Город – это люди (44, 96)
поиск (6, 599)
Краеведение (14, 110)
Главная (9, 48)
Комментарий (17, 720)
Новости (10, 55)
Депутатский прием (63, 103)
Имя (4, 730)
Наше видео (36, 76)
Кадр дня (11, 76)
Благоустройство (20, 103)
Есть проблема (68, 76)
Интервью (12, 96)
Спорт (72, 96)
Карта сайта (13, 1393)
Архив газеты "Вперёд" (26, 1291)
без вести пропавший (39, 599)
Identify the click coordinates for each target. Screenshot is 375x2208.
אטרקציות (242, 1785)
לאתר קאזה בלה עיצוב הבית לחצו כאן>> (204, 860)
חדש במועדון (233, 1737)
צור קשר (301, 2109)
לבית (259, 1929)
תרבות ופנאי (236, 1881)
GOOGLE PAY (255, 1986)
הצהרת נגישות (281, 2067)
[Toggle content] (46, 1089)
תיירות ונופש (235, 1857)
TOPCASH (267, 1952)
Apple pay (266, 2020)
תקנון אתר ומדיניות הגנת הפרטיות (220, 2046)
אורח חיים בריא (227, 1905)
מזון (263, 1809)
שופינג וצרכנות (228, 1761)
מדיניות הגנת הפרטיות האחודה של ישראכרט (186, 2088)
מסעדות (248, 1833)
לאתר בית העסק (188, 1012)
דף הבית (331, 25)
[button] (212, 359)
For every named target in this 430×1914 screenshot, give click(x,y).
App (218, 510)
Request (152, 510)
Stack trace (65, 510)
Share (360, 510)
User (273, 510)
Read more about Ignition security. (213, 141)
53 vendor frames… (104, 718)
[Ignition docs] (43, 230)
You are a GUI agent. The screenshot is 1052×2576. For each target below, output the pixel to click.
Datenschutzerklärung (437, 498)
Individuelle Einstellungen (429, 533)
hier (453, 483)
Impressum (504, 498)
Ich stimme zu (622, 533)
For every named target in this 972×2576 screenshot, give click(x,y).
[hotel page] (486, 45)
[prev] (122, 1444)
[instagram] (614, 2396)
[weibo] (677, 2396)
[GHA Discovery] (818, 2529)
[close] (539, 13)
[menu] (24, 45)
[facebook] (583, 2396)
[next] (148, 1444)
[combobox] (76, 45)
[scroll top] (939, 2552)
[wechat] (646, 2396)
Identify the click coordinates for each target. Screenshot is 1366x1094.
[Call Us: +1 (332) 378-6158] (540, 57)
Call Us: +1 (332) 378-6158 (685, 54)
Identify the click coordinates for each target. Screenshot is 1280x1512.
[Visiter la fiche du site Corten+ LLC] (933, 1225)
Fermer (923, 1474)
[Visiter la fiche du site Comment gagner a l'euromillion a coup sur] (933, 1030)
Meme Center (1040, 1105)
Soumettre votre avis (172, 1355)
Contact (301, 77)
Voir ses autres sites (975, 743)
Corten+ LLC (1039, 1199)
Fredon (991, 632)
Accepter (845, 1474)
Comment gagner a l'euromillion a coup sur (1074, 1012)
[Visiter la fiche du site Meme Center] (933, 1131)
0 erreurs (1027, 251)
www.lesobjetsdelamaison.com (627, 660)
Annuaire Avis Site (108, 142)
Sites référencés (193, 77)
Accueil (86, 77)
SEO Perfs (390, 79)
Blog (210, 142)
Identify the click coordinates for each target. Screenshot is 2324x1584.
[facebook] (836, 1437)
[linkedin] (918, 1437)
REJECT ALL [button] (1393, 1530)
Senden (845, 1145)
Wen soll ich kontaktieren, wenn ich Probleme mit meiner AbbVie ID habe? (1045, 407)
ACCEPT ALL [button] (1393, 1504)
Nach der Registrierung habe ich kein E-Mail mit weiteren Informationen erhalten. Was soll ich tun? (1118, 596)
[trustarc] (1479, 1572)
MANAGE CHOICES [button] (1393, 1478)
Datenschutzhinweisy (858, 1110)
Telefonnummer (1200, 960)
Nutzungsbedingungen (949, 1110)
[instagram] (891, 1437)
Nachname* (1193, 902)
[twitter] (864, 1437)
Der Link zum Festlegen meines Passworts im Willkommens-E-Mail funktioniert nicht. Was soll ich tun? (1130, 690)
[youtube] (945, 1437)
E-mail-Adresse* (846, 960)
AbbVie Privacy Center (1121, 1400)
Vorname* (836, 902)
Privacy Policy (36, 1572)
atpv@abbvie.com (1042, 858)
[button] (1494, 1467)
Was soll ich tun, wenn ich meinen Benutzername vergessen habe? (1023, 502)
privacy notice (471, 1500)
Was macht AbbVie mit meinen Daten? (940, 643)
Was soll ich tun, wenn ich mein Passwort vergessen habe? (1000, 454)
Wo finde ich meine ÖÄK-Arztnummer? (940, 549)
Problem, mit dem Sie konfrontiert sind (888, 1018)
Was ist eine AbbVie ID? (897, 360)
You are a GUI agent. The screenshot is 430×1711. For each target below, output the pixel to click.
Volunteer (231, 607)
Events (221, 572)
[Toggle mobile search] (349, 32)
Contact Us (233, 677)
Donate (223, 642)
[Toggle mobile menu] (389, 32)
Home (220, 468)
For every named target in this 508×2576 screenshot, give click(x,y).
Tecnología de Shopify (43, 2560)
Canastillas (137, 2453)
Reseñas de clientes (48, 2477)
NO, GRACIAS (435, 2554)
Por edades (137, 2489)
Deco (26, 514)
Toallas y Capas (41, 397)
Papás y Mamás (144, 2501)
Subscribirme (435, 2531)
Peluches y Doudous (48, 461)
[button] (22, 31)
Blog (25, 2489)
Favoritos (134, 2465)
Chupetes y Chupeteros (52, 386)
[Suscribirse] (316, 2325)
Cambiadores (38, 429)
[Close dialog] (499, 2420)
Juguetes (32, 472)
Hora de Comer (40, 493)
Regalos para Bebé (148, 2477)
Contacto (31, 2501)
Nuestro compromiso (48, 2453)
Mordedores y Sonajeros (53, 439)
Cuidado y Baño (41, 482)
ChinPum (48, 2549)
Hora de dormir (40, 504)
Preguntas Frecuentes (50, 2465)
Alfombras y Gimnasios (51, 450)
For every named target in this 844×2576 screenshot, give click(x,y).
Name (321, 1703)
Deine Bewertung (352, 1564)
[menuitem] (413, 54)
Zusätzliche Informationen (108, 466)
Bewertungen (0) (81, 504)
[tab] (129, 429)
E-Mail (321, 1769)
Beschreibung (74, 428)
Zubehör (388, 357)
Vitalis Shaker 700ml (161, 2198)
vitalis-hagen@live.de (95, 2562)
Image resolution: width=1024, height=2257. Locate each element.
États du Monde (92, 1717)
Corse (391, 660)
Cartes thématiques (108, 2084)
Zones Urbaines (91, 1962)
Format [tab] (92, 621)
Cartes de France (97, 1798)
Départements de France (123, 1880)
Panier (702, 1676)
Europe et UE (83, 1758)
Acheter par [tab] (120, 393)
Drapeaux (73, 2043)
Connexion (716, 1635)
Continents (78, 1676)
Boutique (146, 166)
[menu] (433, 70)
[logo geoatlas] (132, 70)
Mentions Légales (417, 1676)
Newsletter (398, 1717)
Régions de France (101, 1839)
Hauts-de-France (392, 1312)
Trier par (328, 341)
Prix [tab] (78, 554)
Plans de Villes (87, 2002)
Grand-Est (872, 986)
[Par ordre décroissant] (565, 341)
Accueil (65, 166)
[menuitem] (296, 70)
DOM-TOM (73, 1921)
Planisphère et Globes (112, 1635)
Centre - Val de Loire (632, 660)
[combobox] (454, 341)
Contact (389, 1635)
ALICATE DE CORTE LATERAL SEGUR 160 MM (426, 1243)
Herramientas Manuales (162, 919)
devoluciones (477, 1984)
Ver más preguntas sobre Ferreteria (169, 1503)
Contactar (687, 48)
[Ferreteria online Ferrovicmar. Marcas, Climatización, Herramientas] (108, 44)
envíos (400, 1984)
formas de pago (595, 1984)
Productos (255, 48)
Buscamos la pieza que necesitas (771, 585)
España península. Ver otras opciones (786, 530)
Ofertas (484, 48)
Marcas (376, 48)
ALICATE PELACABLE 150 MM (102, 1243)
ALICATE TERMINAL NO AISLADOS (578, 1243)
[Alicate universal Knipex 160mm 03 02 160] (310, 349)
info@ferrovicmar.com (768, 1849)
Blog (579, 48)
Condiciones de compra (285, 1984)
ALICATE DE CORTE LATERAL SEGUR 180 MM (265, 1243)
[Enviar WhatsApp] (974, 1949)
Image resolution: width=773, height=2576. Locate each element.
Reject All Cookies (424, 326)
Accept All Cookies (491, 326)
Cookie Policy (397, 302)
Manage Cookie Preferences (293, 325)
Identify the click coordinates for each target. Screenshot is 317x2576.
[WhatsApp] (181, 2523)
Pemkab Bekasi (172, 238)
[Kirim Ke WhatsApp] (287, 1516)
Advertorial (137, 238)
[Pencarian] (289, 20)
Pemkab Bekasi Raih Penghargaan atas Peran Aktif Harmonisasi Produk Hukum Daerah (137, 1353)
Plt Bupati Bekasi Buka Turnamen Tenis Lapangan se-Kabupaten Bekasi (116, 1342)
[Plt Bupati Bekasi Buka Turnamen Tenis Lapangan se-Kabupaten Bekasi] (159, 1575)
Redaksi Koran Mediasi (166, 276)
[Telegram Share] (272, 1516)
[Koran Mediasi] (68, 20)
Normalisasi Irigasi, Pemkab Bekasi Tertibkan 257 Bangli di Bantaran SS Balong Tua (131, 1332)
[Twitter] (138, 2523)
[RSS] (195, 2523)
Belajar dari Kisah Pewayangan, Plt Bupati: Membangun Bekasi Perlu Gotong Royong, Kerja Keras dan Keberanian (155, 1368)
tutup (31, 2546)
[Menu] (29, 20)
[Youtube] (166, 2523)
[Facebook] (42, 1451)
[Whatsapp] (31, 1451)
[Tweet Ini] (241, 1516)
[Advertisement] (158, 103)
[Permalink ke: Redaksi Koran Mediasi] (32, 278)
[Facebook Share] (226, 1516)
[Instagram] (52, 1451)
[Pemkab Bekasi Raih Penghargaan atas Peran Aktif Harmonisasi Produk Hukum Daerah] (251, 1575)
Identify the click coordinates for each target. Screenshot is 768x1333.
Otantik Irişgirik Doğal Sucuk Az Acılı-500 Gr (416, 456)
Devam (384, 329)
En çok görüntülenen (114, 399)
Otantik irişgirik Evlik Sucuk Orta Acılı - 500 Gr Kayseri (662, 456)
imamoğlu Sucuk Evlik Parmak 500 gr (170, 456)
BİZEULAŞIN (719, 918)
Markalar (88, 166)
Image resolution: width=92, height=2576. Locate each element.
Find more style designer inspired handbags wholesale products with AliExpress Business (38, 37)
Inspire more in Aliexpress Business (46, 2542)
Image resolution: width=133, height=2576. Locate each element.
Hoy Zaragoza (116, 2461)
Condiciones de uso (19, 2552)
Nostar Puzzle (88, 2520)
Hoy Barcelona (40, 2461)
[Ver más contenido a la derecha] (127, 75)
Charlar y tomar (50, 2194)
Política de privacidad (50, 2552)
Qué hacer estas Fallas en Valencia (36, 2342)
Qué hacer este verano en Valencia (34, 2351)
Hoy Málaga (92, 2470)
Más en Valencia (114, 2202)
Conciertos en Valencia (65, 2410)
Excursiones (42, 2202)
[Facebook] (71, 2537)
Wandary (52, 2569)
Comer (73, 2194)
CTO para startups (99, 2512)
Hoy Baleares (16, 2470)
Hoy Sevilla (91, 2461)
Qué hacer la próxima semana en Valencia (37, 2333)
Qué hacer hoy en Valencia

================================

→ Problem details:
An exact, complete copy of the lines above from the one with "[Tweet Ini] (241, 1516)" through the one with "Otantik irişgirik Evlik" is the whole answer.

→ Reply to the task:
[Tweet Ini] (241, 1516)
[Advertisement] (158, 103)
[Permalink ke: Redaksi Koran Mediasi] (32, 278)
[Facebook Share] (226, 1516)
[Instagram] (52, 1451)
[Pemkab Bekasi Raih Penghargaan atas Peran Aktif Harmonisasi Produk Hukum Daerah] (251, 1575)
Identify the click coordinates for each target. Screenshot is 768x1333.
Otantik Irişgirik Doğal Sucuk Az Acılı-500 Gr (416, 456)
Devam (384, 329)
En çok görüntülenen (114, 399)
Otantik irişgirik Evlik Sucuk Orta Acılı - 500 Gr Kayseri (662, 456)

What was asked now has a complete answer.